Now here is the best part. Do pro-Israelite Jewish leaders understand this? Yes, they do. They not only see these people as wrong, but crazy as well. Yet, it is a crazy they can use. They believe the right’s beliefs are just plain nonsense, but as long as Christians are willing to carry their water, who cares? My older neighbor has a Mormon next door, who mows her yard for free every week. As this good natured middle-aged man slaves away in the desert sun, she loves to state her opinion on what he believes, mostly negative. I often point to him and say, “Why don’t you tell him that?” “Oh, I can’t do that. He might stop mowing my yard.” It is like Sarah Palin and Hillary Clinton on a Thelma and Louise road trip. It might look strange, each one is on it for their own reasons, they might even hate each other, but it works for them.

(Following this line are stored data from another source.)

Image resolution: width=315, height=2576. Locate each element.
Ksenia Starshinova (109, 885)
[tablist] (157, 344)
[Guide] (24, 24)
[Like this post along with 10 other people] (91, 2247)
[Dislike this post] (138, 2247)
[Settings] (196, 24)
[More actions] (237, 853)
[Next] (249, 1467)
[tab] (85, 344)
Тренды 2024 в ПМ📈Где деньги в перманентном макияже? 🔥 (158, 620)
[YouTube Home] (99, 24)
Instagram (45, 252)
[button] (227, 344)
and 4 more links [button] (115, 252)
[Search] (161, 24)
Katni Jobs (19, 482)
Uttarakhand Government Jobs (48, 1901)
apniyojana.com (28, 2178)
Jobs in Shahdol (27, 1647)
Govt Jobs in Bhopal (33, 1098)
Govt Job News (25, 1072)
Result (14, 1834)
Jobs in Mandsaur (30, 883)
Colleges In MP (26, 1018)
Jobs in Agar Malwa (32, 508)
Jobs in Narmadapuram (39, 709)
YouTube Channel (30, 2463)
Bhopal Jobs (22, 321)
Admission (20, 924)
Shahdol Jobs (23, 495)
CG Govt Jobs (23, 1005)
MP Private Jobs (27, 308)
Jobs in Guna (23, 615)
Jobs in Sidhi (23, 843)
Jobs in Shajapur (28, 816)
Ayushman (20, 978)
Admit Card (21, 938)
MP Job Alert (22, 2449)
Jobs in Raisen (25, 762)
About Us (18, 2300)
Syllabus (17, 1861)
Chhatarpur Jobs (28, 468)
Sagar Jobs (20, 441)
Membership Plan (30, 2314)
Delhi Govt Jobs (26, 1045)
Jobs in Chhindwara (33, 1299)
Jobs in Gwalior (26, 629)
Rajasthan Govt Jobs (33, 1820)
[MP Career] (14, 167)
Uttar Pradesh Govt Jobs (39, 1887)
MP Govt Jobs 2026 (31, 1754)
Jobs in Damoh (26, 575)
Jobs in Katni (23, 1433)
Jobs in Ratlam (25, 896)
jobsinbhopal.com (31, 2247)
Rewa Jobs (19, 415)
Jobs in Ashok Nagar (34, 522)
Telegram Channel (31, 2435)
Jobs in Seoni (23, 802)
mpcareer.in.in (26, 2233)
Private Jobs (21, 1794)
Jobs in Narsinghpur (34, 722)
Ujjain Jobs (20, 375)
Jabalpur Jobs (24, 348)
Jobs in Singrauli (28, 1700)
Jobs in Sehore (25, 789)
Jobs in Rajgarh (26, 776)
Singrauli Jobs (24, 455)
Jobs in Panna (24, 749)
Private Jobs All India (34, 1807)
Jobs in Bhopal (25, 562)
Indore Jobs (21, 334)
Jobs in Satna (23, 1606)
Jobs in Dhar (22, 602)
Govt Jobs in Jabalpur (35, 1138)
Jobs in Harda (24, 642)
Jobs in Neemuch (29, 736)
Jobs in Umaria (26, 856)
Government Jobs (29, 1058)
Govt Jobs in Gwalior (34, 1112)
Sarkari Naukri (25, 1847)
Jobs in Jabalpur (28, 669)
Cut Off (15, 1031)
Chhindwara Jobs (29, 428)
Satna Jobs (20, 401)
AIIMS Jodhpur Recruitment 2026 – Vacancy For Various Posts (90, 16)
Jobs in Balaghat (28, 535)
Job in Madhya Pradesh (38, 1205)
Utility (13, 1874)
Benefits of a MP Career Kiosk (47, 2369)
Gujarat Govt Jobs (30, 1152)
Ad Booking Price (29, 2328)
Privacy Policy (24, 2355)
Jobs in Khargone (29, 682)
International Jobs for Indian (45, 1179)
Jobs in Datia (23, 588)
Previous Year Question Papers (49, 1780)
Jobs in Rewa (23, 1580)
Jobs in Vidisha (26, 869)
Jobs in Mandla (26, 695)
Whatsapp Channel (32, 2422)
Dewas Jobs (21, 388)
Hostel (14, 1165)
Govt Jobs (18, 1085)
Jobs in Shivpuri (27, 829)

Waiting for Armageddon examines this Christian slice of America, their beliefs and influence over our political leaders, several of whom believe the same things Hagee and other evangelicals do. So what am I saying? I was lucky enough to have taken a class from Dr. John Hayes, a man who has written over forty books on the Old Testament. Dr Hayes had the habit of doing what a lot of older people do, telling the truth. He would often take off his glasses when we came to a particularly troublesome text or verse and say, “We just don’t know.” He would then go on to talk about what scholars think was going on in the text or our best guess. He said it so often, that students had t-shirts printed up with that phrase on it. We are not God, if there is one. It is something John Hagee and others need to remember because sometimes we just don’t know and we need to be a little open to the facts around us.